[xorcist]

People with large environments that needs to be managed homogenously would beg to differ. How else would people manage these things large scale? It's exactly the kind of functionality that this software provides. Expressing rules in code might be radically different to someone used to a product like AD, but the learning curve is pretty quick and it is inherently more powerful.

[BrandoElFollito]

I do not know about products for large environments. Our is arguably medium (around 10,000 servers) and we use solutions where each does its thing, without any reasonable cooperation between the solutions:

- users management? NIS

- configuration management? ansible / salt

- machines management? none (we use a homebrew system based off salt)

- shared storage? NFS

- policies? salt or ansible if they are common to groups of machines, or NIS if for people

etc.

I would love to have a unified tool (similar to what Zen was trying to do 20 years ago) but I do not know any. What AD does for Windows is nice (though I do not use Windows servers but I see their management from the side), Linux was intended to be standalone and this is what there are so many specialized, but disconnected management systems.

[xorcist]

Right, but NIS and NFS are just protocols. You might as well have said DNS and IMAP. There are also services behind those protocols that needs to be managed. This is what Puppet(/Chef/Salt) does.
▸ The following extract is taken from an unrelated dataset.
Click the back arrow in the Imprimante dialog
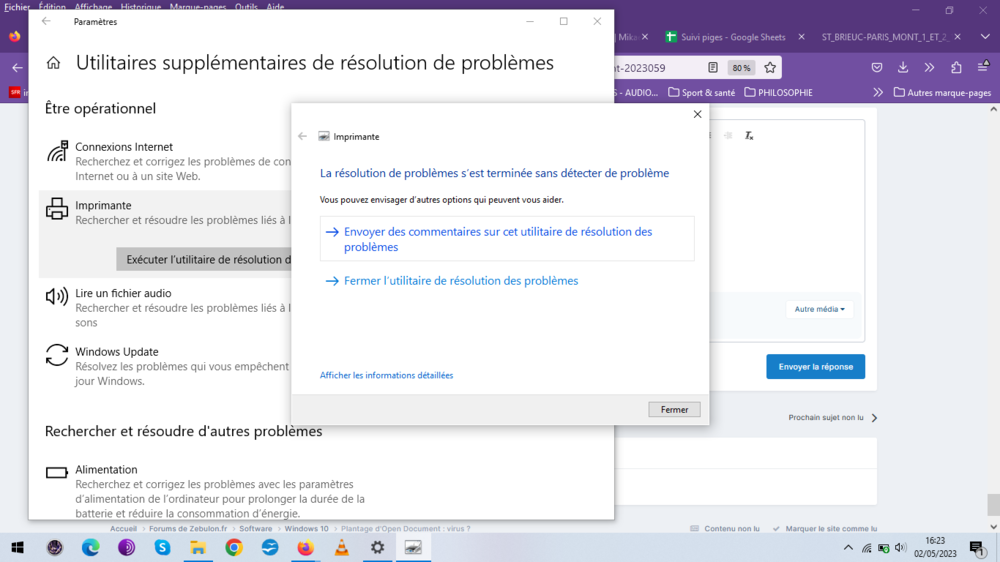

Take NFS as an example. Let's say all your users with meets certain criteria needs an NFS share named after their user and with an ACL that gives some running software access to drop files there. Maybe this share should be mounted on every machine where this software is present, regardless of who own it or where it runs. You write this rule in Puppet code and then it is guaranteed to be true for everyone forever.

Note that we didn't even need to feed Puppet any new information to do this. All the data required to implement the change was already in the configuration database. (Which is not even a real database but only the result of existing rules.)

Compare with a product such as AD. It doesn't really do the management for you. You can store the data there, but then you need to write a script to implement this change across your server farm. This need to be maintained, and regularly checked re-run to check for changes. Someone has to schedule this. When conditions change, the software which got access changes id, or is installed in another way, the script needs to be maintained accordingly.

Having this version controlled adds another aspect to this. Since everything is text, if you find this rule you can follow the commits and see exactly who brought this into production and when.

It's interesting that you refer to Linux as a standalone system. Linux and other unices have their roots not in single instance "personal computers" but in multi user environments. This is why to this day Linux admins treat everything as text and work mostly by text commands. Others may find this archaic but without this and without version control we could never maintain large homogenous environments. You might say that automation is built into the very way we use these systems.